I feed my RRS twice a day on a daily basics ever since I got it. I wouldn't worry too much since it's pretty active. Just give it time.


----------



## jp80911 (Apr 3, 2008)

you can wait couple days before next feeding. some fish takes longer to get use to the tank.


----------



## Tampa2Josh (Jan 9, 2011)

Thanks brotha. I figured she is good, but just wanted to ask. Right now I've just got silversides for her, that's what they fed st SA, do you think eventually she'll eat the hikiri pellets I feed my reds? They love them and it makes their colors pop.


----------



## jp80911 (Apr 3, 2008)

it's really up to the fish but if you keep on trying it might gave in. I never had luck with mine eating pellets but in the wild they don't eat pellet and their color are amazing so go figure


----------



## Tampa2Josh (Jan 9, 2011)

Yeah, I may give it a try after a few weeks, see if it'll work. I feel much better knowing I shouldn't sweat the eating, I know she won't starve herself, and she's very aggressive so I'll just keep working on her and spending time in front of the tank.


----------



## jp80911 (Apr 3, 2008)

got a full tank shot and close up shot on the little guy?


----------



## e46markus (Dec 9, 2010)

Don't have a RRS but since i've gotten my elong I feed him every other day. Even at that he only eats 2 bite sized pieces of whatever i give him. I remember my RBP's (some time ago) literally stuffing themselves until they sink then shooting up to grab a gulp of air. I guess my elong has more manners haha. I've read it can be common for serras to not stuff themselves though.


----------



## welsher7 (Jul 29, 2005)

All of the serras i have had took a couple days or even up to two weeks to eat. So I wouldn't start worrying yet, just keep trying it will eventually give in. I feed my ruby red 2 or 3 times a week, and I'm still trying to get mine to eat pellets...


----------



## Tampa2Josh (Jan 9, 2011)

That makes sense, sounds just like my rrs. She finally ate, but it was only a few bites out of the silverside I gave her. My reds do the same thing, I think they'd eat till they burst if I let them. I was checking out the elongs while I was fish shopping and they're badass fish.

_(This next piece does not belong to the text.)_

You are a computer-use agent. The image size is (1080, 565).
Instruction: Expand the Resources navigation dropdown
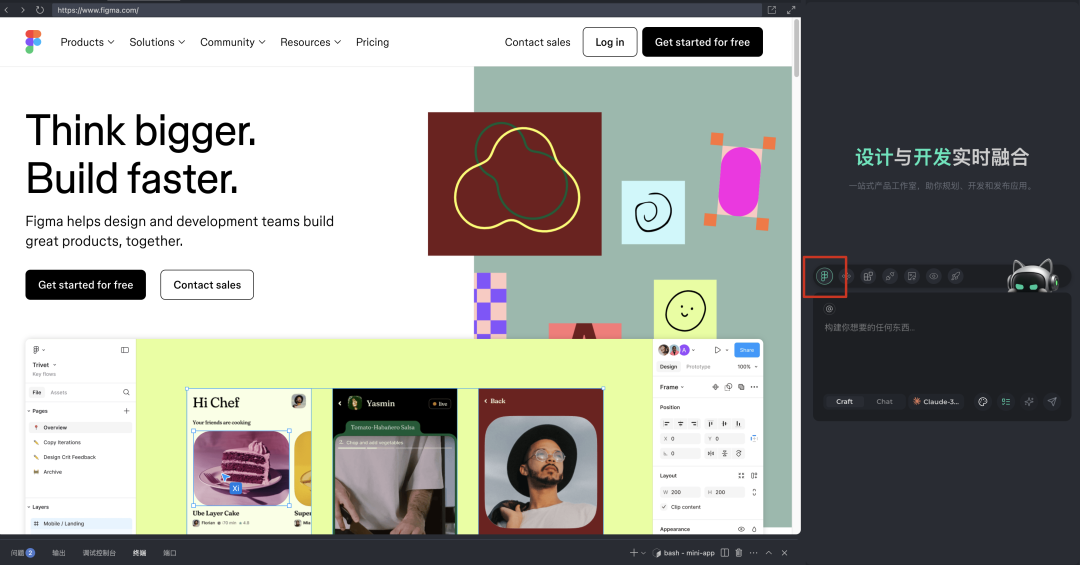310,42
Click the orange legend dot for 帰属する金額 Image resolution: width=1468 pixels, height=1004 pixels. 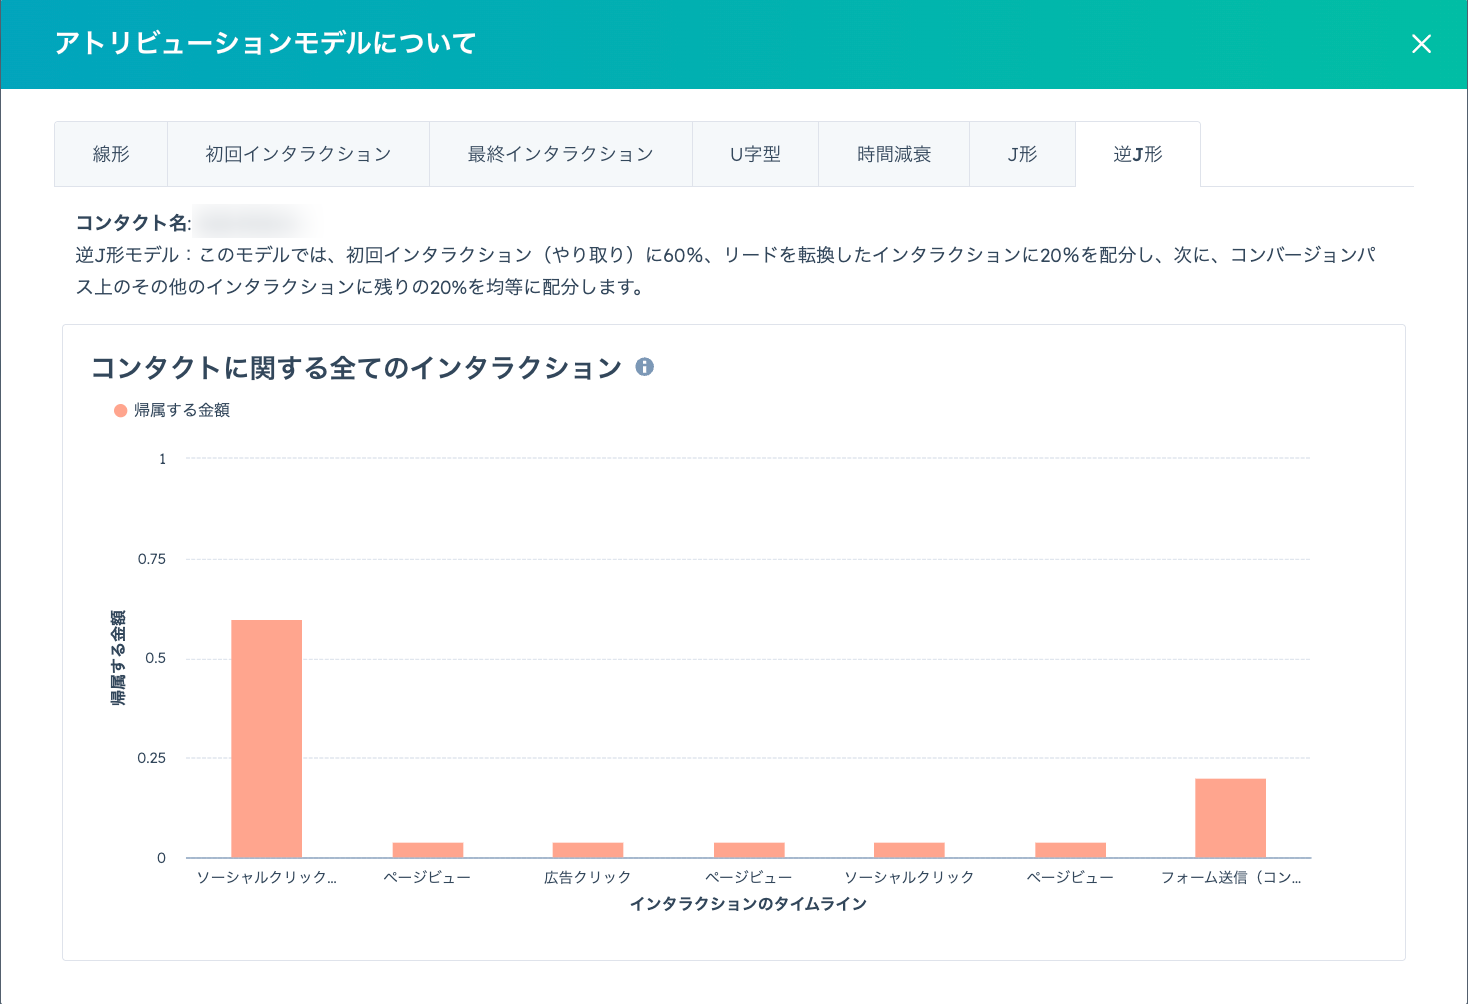(x=121, y=411)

I only have the crappy pics I took the other night, I'm currently being outsmarted by my camera, but I'm hoping tonight I can get some descent pics up.

Yeah I think the pellets aren't going to be an option unfortunately. Thankfully she ate some today, and now I won't expect her to be hungry again for a few days to a week.


----------



## welsher7 (Jul 29, 2005)

With your ruby red being around 2" I would try to feed it 3x a week.


----------



## Tampa2Josh (Jan 9, 2011)

Cool, thanks. What does yours like to eat?


----------



## Smoke (Sep 8, 2010)

A few bites out of a silverside sounds okay for a fish that size... eventually it will get used to it and eat more and more as it becomes more comfortable.


----------



## Guest (Mar 16, 2011)

i just got my RRS in on tuesday... (alot smaller than they said it was







) but.... mine seems to be very content.... i used guppies and ghost shrimp to cycle my tank..... and he seems to prefer the shrimp at the moment... but there are so many guppy babies wouldnt know if he was picking them off. i have pellets for him.... and other foods... but i figure I will let him get rid of his tankmates first.


----------



## welsher7 (Jul 29, 2005)

I feed silversides, pieces of raw talapia, shrimp, and smelt.


----------



## Tampa2Josh (Jan 9, 2011)

Awesome, thanks so much. Stupid question, shell on or off the shrimp, I've never used it before.


----------



## Piranha-Freak101 (Dec 8, 2010)

c_granger21 said:


> Awesome, thanks so much. Stupid question, shell on or off the shrimp, I've never used it before.


off lmao

its a pain scooping it up out of the tank might aswell do it before you feed


----------



## welsher7 (Jul 29, 2005)

If your P will eat the shell leave it on. The shell is full of the calcium and other good stuff.


----------



## Piranha-Freak101 (Dec 8, 2010)

dont do that yet i say feed first without shell so that hell get the aggressive taste of shrimp then leave the shell, but let me tell ya NONE of my p's eat the shell. even my fat pygos leave the shell on their hungriest day


----------



## Guest (Mar 16, 2011)

pfreak... it is not beneficial to your piranha to hold it in your hand and take pics of it asking people to ID it...even though you know noooone can. you anti live feeders think every live food have no nutrional value... im sure my 2" ruby red could live off of guppies his entire life.... may not have the best color or be the best size..... but would still get his nutrional necessities. and I said I had pellets for him after he ate all his cycling buddies... and no where on all these "live feeder" debates have i seen anything bad about guppies...


----------



## Piranha-Freak101 (Dec 8, 2010)

c_granger21 said:


> pfreak... it is not beneficial to your piranha to hold it in your hand and take pics of it asking people to ID it...even though you know noooone can. you anti live feeders think every live food have no nutrional value... im sure my 2" ruby red could live off of guppies his entire life.... may *not have the best color or be the best size*..... but would still get his nutrional necessities. and I said I had pellets for him after he ate all his cycling buddies... and no where on all these "live feeder" debates have* i seen anything bad about guppies...
> *


how is t not beneficial?










i dont dislike feeders as i feed my p's guppies sometimes after i treat em . thats all i said if you dont treat em there could be a risk

you forgot healthy


----------



## Guest (Mar 16, 2011)

read the threads about people talking about slime coats... and the stress it causes that = unbenaficial......


----------



## Piranha-Freak101 (Dec 8, 2010)

c_granger21 said:


> read the threads about people talking about slime coats... and the stress it causes that = unbenaficial......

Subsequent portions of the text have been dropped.